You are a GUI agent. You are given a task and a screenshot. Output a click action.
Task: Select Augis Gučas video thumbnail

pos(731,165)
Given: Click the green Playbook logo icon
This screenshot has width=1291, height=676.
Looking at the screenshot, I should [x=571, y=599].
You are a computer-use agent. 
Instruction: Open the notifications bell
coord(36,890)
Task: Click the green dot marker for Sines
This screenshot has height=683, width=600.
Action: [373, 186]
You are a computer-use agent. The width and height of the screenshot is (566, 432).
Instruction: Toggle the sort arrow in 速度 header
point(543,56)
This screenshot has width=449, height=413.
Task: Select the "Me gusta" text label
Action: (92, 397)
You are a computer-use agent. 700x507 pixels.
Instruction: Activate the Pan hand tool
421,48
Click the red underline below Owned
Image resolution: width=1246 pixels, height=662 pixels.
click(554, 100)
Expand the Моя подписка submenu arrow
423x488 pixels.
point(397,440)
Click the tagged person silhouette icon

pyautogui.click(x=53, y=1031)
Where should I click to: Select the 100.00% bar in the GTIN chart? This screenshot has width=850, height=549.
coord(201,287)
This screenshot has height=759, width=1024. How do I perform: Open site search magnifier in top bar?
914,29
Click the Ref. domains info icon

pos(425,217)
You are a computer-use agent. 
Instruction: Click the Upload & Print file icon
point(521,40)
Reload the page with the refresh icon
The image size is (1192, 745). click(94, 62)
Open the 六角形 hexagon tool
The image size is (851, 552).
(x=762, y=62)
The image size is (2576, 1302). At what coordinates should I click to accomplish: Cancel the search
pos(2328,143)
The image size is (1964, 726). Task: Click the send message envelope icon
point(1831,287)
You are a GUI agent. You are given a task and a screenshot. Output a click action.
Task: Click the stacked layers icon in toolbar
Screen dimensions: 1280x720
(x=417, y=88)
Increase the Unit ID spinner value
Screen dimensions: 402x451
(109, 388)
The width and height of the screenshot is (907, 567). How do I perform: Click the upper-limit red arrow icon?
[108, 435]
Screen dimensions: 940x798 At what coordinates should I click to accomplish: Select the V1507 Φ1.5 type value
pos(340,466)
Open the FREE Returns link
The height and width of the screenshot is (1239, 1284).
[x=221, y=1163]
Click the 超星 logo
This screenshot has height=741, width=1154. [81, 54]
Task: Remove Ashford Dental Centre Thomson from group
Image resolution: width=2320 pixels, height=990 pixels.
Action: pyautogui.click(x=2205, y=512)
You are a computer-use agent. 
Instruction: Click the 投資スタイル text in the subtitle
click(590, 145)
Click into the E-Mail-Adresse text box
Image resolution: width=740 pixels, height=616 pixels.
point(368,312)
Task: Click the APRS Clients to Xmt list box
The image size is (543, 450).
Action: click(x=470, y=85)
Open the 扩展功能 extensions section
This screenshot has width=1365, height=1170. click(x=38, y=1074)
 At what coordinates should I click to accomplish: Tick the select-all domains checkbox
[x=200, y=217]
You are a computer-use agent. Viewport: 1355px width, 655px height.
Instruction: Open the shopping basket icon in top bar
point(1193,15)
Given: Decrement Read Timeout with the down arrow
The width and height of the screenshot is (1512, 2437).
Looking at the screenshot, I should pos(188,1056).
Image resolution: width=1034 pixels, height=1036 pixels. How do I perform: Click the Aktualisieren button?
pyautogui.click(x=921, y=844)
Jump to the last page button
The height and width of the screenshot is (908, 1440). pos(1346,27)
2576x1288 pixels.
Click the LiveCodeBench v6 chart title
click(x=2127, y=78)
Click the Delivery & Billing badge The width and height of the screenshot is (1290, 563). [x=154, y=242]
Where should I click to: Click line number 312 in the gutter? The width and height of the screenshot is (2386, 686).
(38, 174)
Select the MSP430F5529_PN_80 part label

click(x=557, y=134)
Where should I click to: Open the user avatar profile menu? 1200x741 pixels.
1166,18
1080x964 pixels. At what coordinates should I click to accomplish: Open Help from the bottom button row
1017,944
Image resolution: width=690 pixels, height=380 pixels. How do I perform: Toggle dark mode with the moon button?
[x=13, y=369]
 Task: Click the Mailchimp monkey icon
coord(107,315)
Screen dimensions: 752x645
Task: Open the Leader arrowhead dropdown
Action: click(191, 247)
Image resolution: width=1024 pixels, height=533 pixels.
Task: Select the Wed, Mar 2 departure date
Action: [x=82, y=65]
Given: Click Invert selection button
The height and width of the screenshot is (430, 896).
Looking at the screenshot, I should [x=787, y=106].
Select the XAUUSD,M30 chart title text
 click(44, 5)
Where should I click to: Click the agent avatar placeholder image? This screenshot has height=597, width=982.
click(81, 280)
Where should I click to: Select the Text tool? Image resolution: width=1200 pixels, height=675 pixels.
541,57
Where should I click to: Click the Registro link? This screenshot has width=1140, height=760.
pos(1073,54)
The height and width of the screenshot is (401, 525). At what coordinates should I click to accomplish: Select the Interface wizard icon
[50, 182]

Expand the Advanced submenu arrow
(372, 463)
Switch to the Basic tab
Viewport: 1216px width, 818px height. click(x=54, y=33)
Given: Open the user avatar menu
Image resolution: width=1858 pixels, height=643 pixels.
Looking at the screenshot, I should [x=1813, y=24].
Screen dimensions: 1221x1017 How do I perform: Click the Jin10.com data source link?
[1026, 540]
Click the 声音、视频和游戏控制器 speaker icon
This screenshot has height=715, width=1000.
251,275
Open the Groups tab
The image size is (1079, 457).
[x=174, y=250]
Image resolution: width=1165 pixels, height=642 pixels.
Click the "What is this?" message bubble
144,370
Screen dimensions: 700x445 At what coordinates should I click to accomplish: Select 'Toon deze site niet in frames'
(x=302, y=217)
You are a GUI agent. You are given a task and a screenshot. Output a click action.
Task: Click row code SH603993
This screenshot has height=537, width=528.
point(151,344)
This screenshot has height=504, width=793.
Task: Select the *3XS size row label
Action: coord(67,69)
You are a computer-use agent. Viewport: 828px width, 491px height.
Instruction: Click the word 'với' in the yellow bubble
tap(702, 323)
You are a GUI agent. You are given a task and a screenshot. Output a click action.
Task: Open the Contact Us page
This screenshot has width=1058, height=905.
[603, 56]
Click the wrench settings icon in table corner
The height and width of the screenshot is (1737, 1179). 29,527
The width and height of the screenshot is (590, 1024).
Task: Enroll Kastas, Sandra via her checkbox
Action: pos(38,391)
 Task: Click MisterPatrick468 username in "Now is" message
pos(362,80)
● ● ● ● ●
● WORK TO COMPLETE: Write out every entry again so that each line matches the original exactly.

● RESULT OF THIS EXERCISE:
You are a GUI agent. You are given a task and a screenshot. Output a click action.
Task: Select Augis Gučas video thumbnail

pos(731,165)
Given: Click the green Playbook logo icon
This screenshot has width=1291, height=676.
Looking at the screenshot, I should [x=571, y=599].
You are a computer-use agent. 
Instruction: Open the notifications bell
coord(36,890)
Task: Click the green dot marker for Sines
This screenshot has height=683, width=600.
Action: [373, 186]
You are a computer-use agent. The width and height of the screenshot is (566, 432).
Instruction: Toggle the sort arrow in 速度 header
point(543,56)
This screenshot has width=449, height=413.
Task: Select the "Me gusta" text label
Action: (92, 397)
You are a computer-use agent. 700x507 pixels.
Instruction: Activate the Pan hand tool
421,48
Click the red underline below Owned
Image resolution: width=1246 pixels, height=662 pixels.
click(554, 100)
Expand the Моя подписка submenu arrow
423x488 pixels.
point(397,440)
Click the tagged person silhouette icon

pyautogui.click(x=53, y=1031)
Where should I click to: Select the 100.00% bar in the GTIN chart? This screenshot has width=850, height=549.
coord(201,287)
This screenshot has height=759, width=1024. How do I perform: Open site search magnifier in top bar?
914,29
Click the Ref. domains info icon

pos(425,217)
You are a computer-use agent. 
Instruction: Click the Upload & Print file icon
point(521,40)
Reload the page with the refresh icon
The image size is (1192, 745). click(94, 62)
Open the 六角形 hexagon tool
The image size is (851, 552).
(x=762, y=62)
The image size is (2576, 1302). At what coordinates should I click to accomplish: Cancel the search
pos(2328,143)
The image size is (1964, 726). Task: Click the send message envelope icon
point(1831,287)
You are a GUI agent. You are given a task and a screenshot. Output a click action.
Task: Click the stacked layers icon in toolbar
Screen dimensions: 1280x720
(x=417, y=88)
Increase the Unit ID spinner value
Screen dimensions: 402x451
(109, 388)
The width and height of the screenshot is (907, 567). How do I perform: Click the upper-limit red arrow icon?
[108, 435]
Screen dimensions: 940x798 At what coordinates should I click to accomplish: Select the V1507 Φ1.5 type value
pos(340,466)
Open the FREE Returns link
The height and width of the screenshot is (1239, 1284).
[x=221, y=1163]
Click the 超星 logo
This screenshot has height=741, width=1154. [81, 54]
Task: Remove Ashford Dental Centre Thomson from group
Image resolution: width=2320 pixels, height=990 pixels.
Action: pyautogui.click(x=2205, y=512)
You are a computer-use agent. 
Instruction: Click the 投資スタイル text in the subtitle
click(590, 145)
Click into the E-Mail-Adresse text box
Image resolution: width=740 pixels, height=616 pixels.
point(368,312)
Task: Click the APRS Clients to Xmt list box
The image size is (543, 450).
Action: click(x=470, y=85)
Open the 扩展功能 extensions section
This screenshot has width=1365, height=1170. click(x=38, y=1074)
 At what coordinates should I click to accomplish: Tick the select-all domains checkbox
[x=200, y=217]
You are a computer-use agent. Viewport: 1355px width, 655px height.
Instruction: Open the shopping basket icon in top bar
point(1193,15)
Given: Decrement Read Timeout with the down arrow
The width and height of the screenshot is (1512, 2437).
Looking at the screenshot, I should pos(188,1056).
Image resolution: width=1034 pixels, height=1036 pixels. How do I perform: Click the Aktualisieren button?
pyautogui.click(x=921, y=844)
Jump to the last page button
The height and width of the screenshot is (908, 1440). pos(1346,27)
2576x1288 pixels.
Click the LiveCodeBench v6 chart title
click(x=2127, y=78)
Click the Delivery & Billing badge The width and height of the screenshot is (1290, 563). [x=154, y=242]
Where should I click to: Click line number 312 in the gutter? The width and height of the screenshot is (2386, 686).
(38, 174)
Select the MSP430F5529_PN_80 part label

click(x=557, y=134)
Where should I click to: Open the user avatar profile menu? 1200x741 pixels.
1166,18
1080x964 pixels. At what coordinates should I click to accomplish: Open Help from the bottom button row
1017,944
Image resolution: width=690 pixels, height=380 pixels. How do I perform: Toggle dark mode with the moon button?
[x=13, y=369]
 Task: Click the Mailchimp monkey icon
coord(107,315)
Screen dimensions: 752x645
Task: Open the Leader arrowhead dropdown
Action: click(191, 247)
Image resolution: width=1024 pixels, height=533 pixels.
Task: Select the Wed, Mar 2 departure date
Action: [x=82, y=65]
Given: Click Invert selection button
The height and width of the screenshot is (430, 896).
Looking at the screenshot, I should [x=787, y=106].
Select the XAUUSD,M30 chart title text
 click(44, 5)
Where should I click to: Click the agent avatar placeholder image? This screenshot has height=597, width=982.
click(81, 280)
Where should I click to: Select the Text tool? Image resolution: width=1200 pixels, height=675 pixels.
541,57
Where should I click to: Click the Registro link? This screenshot has width=1140, height=760.
pos(1073,54)
The height and width of the screenshot is (401, 525). At what coordinates should I click to accomplish: Select the Interface wizard icon
[50, 182]

Expand the Advanced submenu arrow
(372, 463)
Switch to the Basic tab
Viewport: 1216px width, 818px height. click(x=54, y=33)
Given: Open the user avatar menu
Image resolution: width=1858 pixels, height=643 pixels.
Looking at the screenshot, I should [x=1813, y=24].
Screen dimensions: 1221x1017 How do I perform: Click the Jin10.com data source link?
[1026, 540]
Click the 声音、视频和游戏控制器 speaker icon
This screenshot has height=715, width=1000.
251,275
Open the Groups tab
The image size is (1079, 457).
[x=174, y=250]
Image resolution: width=1165 pixels, height=642 pixels.
Click the "What is this?" message bubble
144,370
Screen dimensions: 700x445 At what coordinates should I click to accomplish: Select 'Toon deze site niet in frames'
(x=302, y=217)
You are a GUI agent. You are given a task and a screenshot. Output a click action.
Task: Click row code SH603993
This screenshot has height=537, width=528.
point(151,344)
This screenshot has height=504, width=793.
Task: Select the *3XS size row label
Action: coord(67,69)
You are a computer-use agent. Viewport: 828px width, 491px height.
Instruction: Click the word 'với' in the yellow bubble
tap(702, 323)
You are a GUI agent. You are given a task and a screenshot. Output a click action.
Task: Open the Contact Us page
This screenshot has width=1058, height=905.
[603, 56]
Click the wrench settings icon in table corner
The height and width of the screenshot is (1737, 1179). 29,527
The width and height of the screenshot is (590, 1024).
Task: Enroll Kastas, Sandra via her checkbox
Action: pos(38,391)
 Task: Click MisterPatrick468 username in "Now is" message
pos(362,80)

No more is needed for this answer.